### Exercise brief:
Filter the entries, keeping every line with the word "Image".
Start of Provided data
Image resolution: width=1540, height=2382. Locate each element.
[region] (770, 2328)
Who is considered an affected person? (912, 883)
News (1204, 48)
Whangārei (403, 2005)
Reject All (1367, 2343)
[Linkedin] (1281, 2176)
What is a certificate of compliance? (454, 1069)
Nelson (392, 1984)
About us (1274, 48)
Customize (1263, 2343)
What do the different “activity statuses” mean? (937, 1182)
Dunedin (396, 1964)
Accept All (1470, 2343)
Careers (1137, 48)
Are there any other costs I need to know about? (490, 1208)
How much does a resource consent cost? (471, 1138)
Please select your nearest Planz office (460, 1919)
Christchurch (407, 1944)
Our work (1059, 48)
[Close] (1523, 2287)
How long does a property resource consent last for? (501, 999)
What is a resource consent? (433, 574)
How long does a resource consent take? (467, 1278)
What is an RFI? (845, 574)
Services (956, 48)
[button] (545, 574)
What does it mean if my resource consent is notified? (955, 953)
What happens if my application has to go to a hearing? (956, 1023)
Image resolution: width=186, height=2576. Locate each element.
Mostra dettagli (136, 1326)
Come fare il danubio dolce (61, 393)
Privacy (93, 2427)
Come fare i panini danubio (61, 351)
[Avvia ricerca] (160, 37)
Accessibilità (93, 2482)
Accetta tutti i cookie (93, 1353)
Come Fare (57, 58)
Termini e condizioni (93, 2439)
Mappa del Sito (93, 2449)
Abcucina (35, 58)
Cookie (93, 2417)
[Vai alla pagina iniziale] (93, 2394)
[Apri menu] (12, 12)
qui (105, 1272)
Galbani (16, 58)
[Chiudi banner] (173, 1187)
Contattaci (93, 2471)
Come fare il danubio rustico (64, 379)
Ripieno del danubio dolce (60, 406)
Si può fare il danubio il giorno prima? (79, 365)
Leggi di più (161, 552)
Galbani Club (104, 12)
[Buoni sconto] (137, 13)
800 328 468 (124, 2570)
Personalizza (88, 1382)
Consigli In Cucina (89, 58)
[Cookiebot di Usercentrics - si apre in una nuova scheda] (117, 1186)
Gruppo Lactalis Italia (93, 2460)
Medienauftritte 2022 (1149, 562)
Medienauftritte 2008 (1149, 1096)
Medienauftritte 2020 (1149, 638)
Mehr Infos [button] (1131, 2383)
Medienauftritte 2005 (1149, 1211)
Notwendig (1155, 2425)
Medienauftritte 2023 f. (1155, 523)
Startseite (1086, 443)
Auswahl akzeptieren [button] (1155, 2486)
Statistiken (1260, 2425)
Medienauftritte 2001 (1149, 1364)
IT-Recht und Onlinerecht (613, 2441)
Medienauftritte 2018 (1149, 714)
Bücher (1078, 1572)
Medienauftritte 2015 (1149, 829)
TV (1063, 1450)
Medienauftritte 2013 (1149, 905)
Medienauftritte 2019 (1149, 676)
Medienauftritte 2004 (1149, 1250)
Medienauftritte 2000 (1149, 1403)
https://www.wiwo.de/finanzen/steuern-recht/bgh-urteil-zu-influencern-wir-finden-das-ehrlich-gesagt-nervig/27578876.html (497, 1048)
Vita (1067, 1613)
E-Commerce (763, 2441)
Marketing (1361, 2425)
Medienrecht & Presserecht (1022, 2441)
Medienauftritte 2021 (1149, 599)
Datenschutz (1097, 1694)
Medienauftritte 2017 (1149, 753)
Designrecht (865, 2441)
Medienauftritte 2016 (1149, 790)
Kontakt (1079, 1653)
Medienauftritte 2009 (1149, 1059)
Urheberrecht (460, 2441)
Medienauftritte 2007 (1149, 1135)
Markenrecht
End of Provided data
### Written answer:
Image resolution: width=1540, height=2382. Locate each element.
Image resolution: width=186, height=2576. Locate each element.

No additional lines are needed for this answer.